=== SELECTED TEXT ===

We move on to the conference that may or may not exist in 12 months...
Baylor (Proj. Scoring Margin: -20.3 | Actual Scoring Margin: +2 | Diff: +22.3)
Twitter was so much fun during Baylor's 50-48 win over TCU on Friday night. I follow 480 people on the F.O. College account, and I'm pretty sure all 480 (481 including myself) said "God, I love college football," at some point while the game was unfolding. It was just so perfect. If every game included over 1,000 yards and almost 100 points, we wouldn't appreciate it when it happens -- like the random 4-3 soccer game -- but when it does, and when it includes the exploits of the country's new favorite quarterback (Robert Griffin III), it is a special thing.
In the end, after the comebacks/blown leads and last-second drives, we were left with this:
* Robert Griffin III completed 21 of 27 passes for 359 yards and five touchdowns, a damn-near perfect passing line.
* Wright, who has oscillated between incredible and invisible in his career, was just the former. His line: 12 catches (on 13 targets!), 189 yards, 2 touchdowns ... oh yeah, and 2-for-2 passing for 55 yards and a touchdown, just for good measure.
* Once TCU fell behind by 24 points, Casey Pachall seemed to relax. He ended up with a strong passing line -- 251 yards (6.4 per pass, 64% completion rate, 4 TD, 1 INT, 0 sacks), but his pick at the end was regretful.
Join the celebrity hot tub party before it overflows.
As for TCU ... I still have full confidence that this will be the typical TCU defense by the end of the year, but there was a lot of turnover from last season's incredible unit, and Baylor is an absolute nightmare opponent for an inexperienced defense.
Texas A&M (Proj. Scoring Margin: +18.4 | Actual Scoring Margin: +32 | Diff: +13.6)
The good: A&M can rush the passer. Granted, their two sacks of Kyle Padron was nothing to write home about -- Padron is basically a tackling dummy who occasionally throws a pass -- but when Padron was benched early on (after six pass attempts, he had been sacked twice and thrown two picks), J.J. McDermott came in, and he got sacked six times in 40 attempts as well.
The bad: A&M may not be able to defend the run as well as last year. SMU's Zach Line, perhaps the most underrated runner in the country (very agile for his size), averaged 5.8 yards over 22 carries. He's good, but there are plenty of other good runners on A&M's schedule.
More good: A&M responded. They took a quick 14-0 lead after the aforementioned picks, but SMU cut the lead to 20-14 and moved into A&M territory with ten minutes left in the first half. The Aggie defense forced a punt, and the offense drove 87 yards in 10 plays to go up 27-14. Then they forced a three-and-out and went 52 yards in six plays to go up 33-14. Ballgame. Run defense aside, there was little nitpick here. A&M averaged 9.5 yards per pass and 5.4 yards per rush against a solid defense, and ... again, eight sacks in 46 pass attempts. Nice.
Just About Right
Oklahoma (Proj. Scoring Margin: +30.3 | Actual Scoring Margin: +33 | Diff: +2.7)

===

● GOALS:
1. From the football recap above, reproduce word for word the passage from "In the end, after" up to and including "for good measure.".
2. Answer these questions using the football recap above.
(a) What was the final score of Baylor's win over TCU?
(b) How many passes did Robert Griffin III complete, and on how many attempts?
(c) How many yards per carry did SMU's Zach Line average, and over how many carries?

=== DATASET EXTRACT ===

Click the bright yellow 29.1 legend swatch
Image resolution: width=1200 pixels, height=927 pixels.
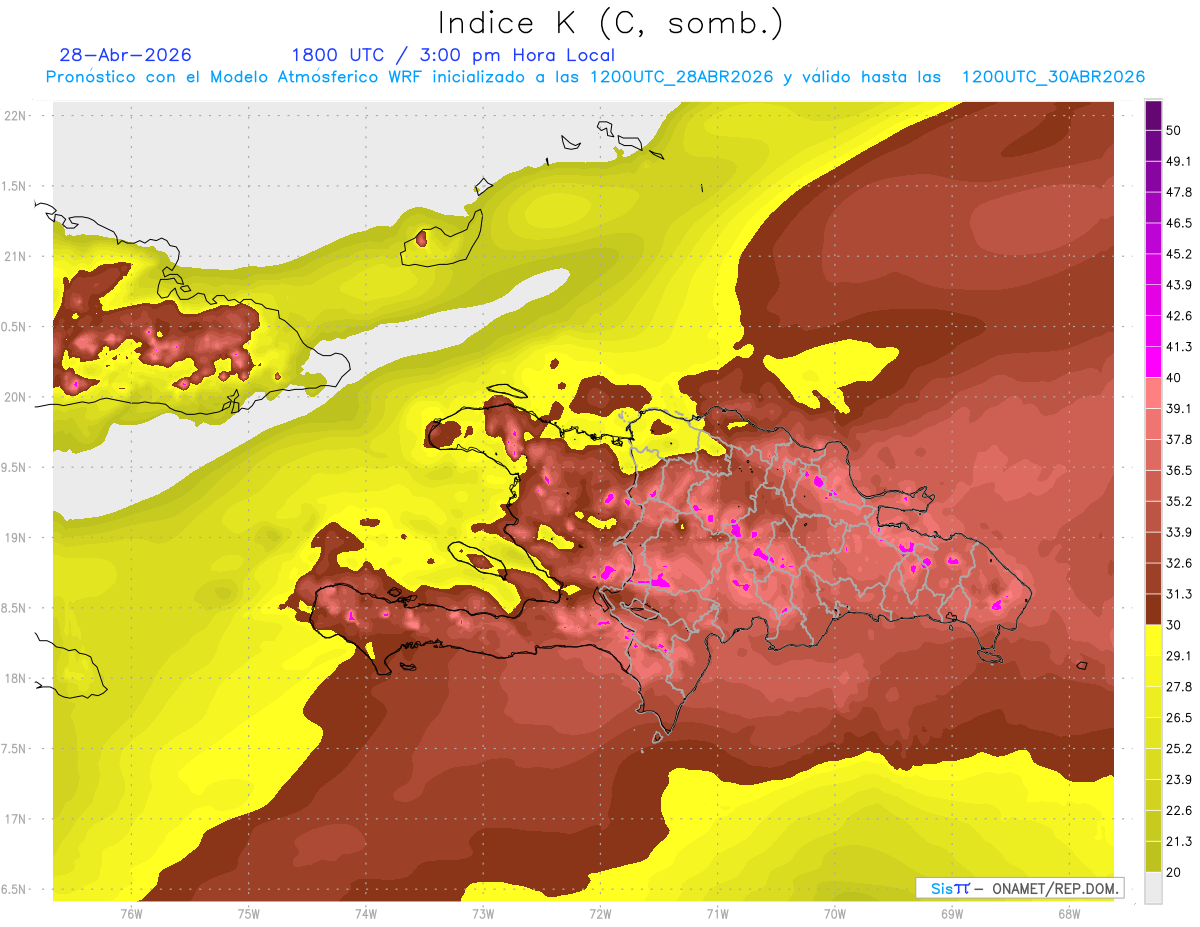[x=1153, y=640]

===

● ANSWERS FOR THE TASKS:
1.
In the end, after the comebacks/blown leads and last-second drives, we were left with this:
* Robert Griffin III completed 21 of 27 passes for 359 yards and five touchdowns, a damn-near perfect passing line.
* Wright, who has oscillated between incredible and invisible in his career, was just the former. His line: 12 catches (on 13 targets!), 189 yards, 2 touchdowns ... oh yeah, and 2-for-2 passing for 55 yards and a touchdown, just for good measure.

2.
(a) 50-48
(b) 21 completions on 27 attempts
(c) 5.8 yards per carry over 22 carries